■ **Prompt**
Reproduce exactly, from the data that follows, the line with "Screen dimensions: 607x731", the line with "The width and height of the screenshot is (644, 725).", and every line that lies between them.

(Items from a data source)
+--
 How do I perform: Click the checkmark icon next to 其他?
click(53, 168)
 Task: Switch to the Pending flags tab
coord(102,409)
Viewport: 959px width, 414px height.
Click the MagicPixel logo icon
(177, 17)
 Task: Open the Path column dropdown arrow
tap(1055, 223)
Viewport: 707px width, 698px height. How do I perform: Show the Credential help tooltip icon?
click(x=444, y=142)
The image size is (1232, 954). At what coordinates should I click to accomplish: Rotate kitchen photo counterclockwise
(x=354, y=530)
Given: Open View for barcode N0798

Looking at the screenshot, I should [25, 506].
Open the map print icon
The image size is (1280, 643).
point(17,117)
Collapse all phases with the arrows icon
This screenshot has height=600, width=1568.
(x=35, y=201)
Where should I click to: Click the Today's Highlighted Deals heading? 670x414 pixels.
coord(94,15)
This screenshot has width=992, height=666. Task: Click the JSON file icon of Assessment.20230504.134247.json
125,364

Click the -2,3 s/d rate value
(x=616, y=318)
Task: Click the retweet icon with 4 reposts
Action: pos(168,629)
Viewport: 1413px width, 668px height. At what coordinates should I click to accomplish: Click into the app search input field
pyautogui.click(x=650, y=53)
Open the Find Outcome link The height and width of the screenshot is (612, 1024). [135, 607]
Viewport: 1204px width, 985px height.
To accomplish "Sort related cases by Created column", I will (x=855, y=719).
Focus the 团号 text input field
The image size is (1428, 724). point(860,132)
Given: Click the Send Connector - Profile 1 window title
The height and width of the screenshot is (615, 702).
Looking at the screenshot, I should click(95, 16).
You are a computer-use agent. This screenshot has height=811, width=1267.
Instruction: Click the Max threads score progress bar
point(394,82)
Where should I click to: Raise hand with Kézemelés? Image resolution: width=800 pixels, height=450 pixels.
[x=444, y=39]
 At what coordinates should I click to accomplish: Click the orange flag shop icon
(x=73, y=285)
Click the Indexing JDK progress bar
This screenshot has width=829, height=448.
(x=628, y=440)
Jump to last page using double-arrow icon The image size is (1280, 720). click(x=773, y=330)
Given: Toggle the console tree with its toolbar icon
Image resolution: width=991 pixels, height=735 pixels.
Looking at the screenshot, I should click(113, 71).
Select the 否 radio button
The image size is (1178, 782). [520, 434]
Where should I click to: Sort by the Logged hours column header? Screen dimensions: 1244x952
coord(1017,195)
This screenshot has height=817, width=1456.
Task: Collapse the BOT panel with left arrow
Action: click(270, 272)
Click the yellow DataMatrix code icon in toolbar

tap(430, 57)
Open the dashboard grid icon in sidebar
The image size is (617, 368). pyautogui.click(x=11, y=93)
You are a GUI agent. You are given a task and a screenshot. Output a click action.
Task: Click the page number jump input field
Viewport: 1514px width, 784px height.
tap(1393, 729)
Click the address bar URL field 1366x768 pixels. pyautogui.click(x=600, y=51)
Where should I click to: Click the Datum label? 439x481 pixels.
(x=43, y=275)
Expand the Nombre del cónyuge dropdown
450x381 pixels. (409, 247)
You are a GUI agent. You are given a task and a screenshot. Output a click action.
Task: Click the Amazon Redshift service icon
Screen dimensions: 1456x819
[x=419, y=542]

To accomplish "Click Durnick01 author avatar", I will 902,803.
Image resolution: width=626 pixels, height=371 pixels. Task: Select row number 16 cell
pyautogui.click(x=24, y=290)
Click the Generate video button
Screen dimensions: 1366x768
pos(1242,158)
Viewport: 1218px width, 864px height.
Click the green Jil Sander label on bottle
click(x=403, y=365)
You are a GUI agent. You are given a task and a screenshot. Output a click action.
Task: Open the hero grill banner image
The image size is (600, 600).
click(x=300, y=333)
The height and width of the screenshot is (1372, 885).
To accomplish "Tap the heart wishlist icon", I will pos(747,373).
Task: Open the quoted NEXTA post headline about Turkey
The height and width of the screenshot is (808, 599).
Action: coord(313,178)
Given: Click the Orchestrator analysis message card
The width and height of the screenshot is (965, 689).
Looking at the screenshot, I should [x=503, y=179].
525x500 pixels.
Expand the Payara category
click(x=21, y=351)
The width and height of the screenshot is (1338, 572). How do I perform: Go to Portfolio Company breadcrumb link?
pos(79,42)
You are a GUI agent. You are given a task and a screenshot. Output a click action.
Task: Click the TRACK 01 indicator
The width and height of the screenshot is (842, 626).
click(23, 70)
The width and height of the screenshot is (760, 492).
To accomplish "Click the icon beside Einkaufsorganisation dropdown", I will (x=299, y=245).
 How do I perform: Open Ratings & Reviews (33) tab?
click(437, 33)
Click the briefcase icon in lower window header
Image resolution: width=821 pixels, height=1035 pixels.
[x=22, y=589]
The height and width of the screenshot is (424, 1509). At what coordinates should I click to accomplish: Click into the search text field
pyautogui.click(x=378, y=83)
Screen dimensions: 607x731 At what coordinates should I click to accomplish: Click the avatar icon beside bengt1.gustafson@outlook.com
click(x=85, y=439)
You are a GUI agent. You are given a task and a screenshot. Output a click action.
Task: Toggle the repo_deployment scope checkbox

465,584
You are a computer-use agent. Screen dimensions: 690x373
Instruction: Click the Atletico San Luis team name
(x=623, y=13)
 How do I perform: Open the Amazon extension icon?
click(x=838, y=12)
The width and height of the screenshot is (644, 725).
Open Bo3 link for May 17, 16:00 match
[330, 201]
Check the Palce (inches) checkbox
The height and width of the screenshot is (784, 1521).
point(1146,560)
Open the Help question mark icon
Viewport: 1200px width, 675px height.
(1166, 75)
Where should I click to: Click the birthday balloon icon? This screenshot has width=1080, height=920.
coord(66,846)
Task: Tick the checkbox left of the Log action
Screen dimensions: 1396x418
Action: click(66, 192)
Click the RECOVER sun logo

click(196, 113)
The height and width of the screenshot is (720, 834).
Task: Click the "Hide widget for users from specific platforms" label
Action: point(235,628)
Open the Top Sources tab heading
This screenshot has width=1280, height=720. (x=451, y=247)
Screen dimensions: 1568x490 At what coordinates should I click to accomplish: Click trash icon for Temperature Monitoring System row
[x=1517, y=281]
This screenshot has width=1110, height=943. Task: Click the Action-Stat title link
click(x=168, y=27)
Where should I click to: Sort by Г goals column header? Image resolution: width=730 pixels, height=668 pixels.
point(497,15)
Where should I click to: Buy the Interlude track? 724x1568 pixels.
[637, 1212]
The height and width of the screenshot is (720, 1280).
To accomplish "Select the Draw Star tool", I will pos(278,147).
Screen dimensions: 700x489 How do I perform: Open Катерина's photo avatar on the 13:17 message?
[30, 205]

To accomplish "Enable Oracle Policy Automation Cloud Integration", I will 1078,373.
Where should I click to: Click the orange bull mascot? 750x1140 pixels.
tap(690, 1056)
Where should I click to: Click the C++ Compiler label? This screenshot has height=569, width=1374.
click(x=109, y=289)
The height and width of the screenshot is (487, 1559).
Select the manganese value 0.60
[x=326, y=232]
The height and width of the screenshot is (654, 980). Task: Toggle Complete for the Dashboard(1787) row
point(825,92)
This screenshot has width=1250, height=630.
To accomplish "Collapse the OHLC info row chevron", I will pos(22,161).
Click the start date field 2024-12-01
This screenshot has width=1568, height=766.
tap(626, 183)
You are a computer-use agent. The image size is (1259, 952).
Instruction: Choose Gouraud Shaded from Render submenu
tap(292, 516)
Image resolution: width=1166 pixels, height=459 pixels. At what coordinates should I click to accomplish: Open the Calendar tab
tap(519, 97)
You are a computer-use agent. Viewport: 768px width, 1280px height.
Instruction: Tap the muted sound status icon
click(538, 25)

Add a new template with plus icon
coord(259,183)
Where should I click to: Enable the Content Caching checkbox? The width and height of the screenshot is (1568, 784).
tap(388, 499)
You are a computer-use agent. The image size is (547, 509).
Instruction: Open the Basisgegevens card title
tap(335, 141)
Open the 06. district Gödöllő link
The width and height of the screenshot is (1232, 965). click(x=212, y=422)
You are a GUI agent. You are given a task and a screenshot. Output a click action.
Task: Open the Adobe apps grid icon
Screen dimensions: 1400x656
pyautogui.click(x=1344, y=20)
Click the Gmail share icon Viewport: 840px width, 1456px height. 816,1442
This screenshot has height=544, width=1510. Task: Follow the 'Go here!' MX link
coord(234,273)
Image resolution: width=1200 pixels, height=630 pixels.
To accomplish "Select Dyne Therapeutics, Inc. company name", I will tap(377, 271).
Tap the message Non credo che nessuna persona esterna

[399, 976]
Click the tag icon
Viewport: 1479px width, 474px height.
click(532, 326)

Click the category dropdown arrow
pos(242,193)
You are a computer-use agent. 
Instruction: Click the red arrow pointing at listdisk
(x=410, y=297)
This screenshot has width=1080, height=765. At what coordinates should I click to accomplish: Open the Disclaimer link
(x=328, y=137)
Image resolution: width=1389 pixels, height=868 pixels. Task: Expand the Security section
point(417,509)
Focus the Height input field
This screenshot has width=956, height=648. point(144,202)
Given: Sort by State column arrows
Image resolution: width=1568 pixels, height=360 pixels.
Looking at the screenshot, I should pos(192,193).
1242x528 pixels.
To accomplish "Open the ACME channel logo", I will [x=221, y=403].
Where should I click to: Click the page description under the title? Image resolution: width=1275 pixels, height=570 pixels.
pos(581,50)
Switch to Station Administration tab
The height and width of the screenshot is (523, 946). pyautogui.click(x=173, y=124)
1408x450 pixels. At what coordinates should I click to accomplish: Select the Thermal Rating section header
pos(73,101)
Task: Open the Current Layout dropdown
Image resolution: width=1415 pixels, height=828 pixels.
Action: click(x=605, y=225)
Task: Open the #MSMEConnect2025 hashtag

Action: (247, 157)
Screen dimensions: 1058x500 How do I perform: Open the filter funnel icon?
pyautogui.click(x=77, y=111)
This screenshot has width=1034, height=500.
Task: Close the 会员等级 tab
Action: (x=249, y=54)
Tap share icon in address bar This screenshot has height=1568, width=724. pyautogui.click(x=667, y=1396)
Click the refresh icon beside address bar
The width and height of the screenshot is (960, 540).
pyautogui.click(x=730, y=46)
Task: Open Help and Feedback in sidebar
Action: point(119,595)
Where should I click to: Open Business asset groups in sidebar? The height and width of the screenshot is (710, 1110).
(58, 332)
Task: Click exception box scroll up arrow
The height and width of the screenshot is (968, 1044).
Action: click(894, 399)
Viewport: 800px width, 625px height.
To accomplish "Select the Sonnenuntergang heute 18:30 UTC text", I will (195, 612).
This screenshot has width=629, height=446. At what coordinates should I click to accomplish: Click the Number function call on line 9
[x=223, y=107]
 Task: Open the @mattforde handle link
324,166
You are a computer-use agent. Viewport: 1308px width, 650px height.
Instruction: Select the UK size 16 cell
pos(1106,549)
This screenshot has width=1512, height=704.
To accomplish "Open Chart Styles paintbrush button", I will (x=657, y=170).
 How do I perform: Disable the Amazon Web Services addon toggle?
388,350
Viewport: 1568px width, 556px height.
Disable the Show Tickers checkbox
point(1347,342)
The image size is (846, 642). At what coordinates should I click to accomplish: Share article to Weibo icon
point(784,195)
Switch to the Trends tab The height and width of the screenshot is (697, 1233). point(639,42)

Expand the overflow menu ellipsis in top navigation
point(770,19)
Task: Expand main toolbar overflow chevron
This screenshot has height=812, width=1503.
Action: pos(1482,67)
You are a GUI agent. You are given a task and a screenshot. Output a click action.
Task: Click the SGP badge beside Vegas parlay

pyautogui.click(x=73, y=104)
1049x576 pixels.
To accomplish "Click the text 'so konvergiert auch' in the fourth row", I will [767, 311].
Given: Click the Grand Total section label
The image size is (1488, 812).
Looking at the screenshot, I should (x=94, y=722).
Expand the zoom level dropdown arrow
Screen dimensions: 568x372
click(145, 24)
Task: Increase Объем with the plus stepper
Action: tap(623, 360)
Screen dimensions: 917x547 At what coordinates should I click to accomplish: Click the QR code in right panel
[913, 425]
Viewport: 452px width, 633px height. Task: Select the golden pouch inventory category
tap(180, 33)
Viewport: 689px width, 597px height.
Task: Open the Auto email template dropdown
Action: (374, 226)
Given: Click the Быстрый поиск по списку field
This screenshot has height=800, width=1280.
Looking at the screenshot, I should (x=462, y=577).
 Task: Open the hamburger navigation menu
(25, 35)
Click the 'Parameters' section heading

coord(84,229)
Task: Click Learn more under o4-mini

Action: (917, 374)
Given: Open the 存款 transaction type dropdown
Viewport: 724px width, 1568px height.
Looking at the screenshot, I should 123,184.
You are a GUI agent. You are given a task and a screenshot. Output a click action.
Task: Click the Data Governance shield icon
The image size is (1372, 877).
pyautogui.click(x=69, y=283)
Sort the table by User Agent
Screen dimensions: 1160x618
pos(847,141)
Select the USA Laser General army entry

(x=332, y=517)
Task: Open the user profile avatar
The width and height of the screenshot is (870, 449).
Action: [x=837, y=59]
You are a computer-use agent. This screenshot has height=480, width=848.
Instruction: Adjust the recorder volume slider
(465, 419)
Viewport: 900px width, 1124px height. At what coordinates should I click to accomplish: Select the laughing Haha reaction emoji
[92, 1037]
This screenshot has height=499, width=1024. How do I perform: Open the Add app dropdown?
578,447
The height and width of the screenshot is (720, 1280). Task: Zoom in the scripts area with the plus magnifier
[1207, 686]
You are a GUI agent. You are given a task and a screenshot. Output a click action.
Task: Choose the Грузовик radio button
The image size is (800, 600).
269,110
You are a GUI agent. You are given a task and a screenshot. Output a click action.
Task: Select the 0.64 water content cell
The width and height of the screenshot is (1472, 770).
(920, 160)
+--
■ **Finished exercise**
Screen dimensions: 607x731 At what coordinates should I click to accomplish: Click the avatar icon beside bengt1.gustafson@outlook.com
click(x=85, y=439)
You are a GUI agent. You are given a task and a screenshot. Output a click action.
Task: Toggle the repo_deployment scope checkbox

465,584
You are a computer-use agent. Screen dimensions: 690x373
Instruction: Click the Atletico San Luis team name
(x=623, y=13)
 How do I perform: Open the Amazon extension icon?
click(x=838, y=12)
The width and height of the screenshot is (644, 725).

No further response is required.